The efficacy of postoperative blood salvage is well established in the literature in total knee and total hip surgery.[1,2,3,4,5,6,7,8] The efficacy (i.e. incidence of allogeneic transfusions) is expected to be higher in total knee surgery than in total hip surgery as the major blood loss occurs during the postoperative phase. In total hip surgery, the efficacy is often found to be lower as the majority of blood loss occurs during surgery. For example, Strümper et al.[1] described an allogeneic transfusion incidence of 6% for the Bellovac ABT drain, and 18% for the Medinorm drain in total knee surgery and the corresponding figures in total hip surgery were 34% and 47%, respectively. Moonen et al.[5] reported similar results, with an allogeneic transfusion rate of 2% for Bellovac ABT and 16% for another low-vacuum drain without autologous blood salvage in total knee surgery, and the lower-corresponding figures reported in total hip surgery were 11% and 21%, respectively.[5] However, the question of whether a lower efficacy of an autologous blood transfusion drainage system in total hip surgery outweighs its costs remains. In the present study, allogeneic transfusions were reduced by 6% in the Bellovac ABT group as compared with the Medinorm group. The total costs of Bellovac ABT for 100 patients would be around €6500, while the cost of the Medinorm AG drains is around €2000. The additional cost of €4500 must be weighed against the cost for allogeneic blood transfusion, i.e. calculated to approximately €1750 per unit at the study clinic, including costs for blood transfusions, cross matching, irregular antibodies, delivery, refrigerated storage, etc. Given these figures, the cost-effectiveness could be achieved by diminishing allogeneic transfusions by 3%. The present study was, however, too small to detect such a small difference between the two systems, as approximately 3800 patients would be required given the normal transfusion rate of 16% found in Medinorm group (80% power, 5% two-sided significance level).

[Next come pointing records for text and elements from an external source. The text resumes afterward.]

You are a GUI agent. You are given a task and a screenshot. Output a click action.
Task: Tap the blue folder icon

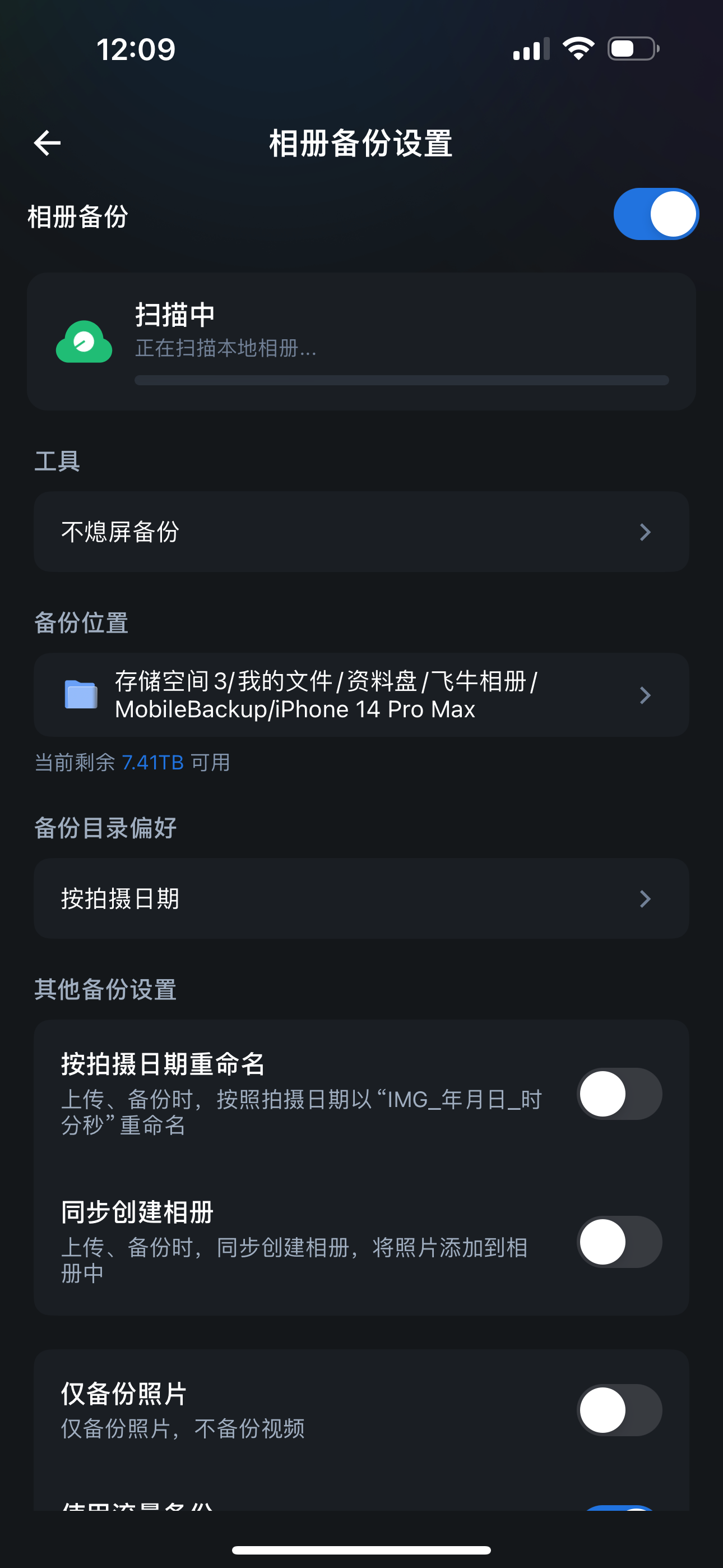pos(81,694)
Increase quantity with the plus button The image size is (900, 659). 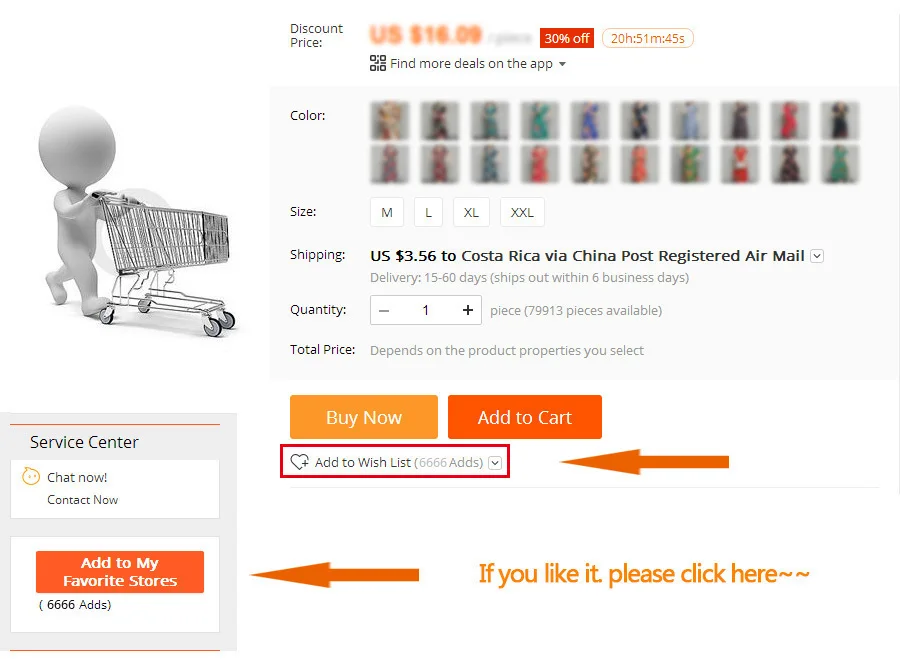[x=468, y=310]
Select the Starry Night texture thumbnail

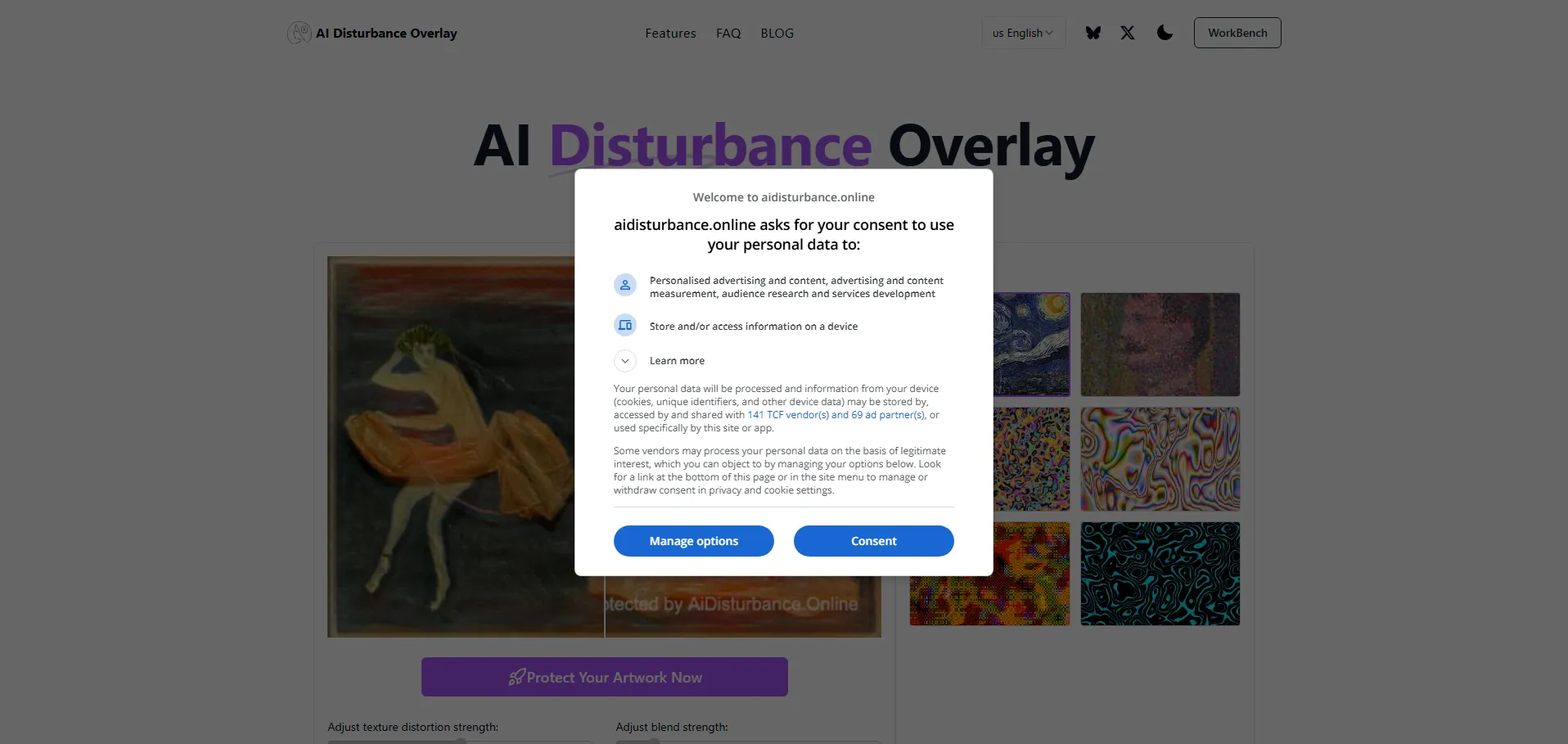(x=1031, y=345)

In addition to a reduction of allogeneic blood, reduced immunosuppression associated with surgery and blood loss should also be considered as a potential benefit of autologous blood salvage. Gharehbaghian et al.[9] showed that immunosuppression could be reversed by transfusion of autologous salvaged blood, suggesting immunostimulating effects of autologous blood salvage. Accordingly, besides cost-effectiveness, autologous salvage blood could help to reduce the postoperative infection rate and wound disturbances that are often found after allogeneic transfusions in orthopedic surgery.[10,11]

No safety problems were observed in either the Bellovac ABT or the Medinorm AG system in the present study. The adverse events reported were common ones for this type of surgery and in general equally frequent in the two groups. In addition, more than 600,000 Bellovac ABT systems have been sold by the manufacturer, Astra Tech, without any reported of serious device-related adverse events in the literature. On the basis of this and the results reported by other authors, we conclude that the Bellovac ABT system is safe for clinical use in postoperative autologous blood transfusion.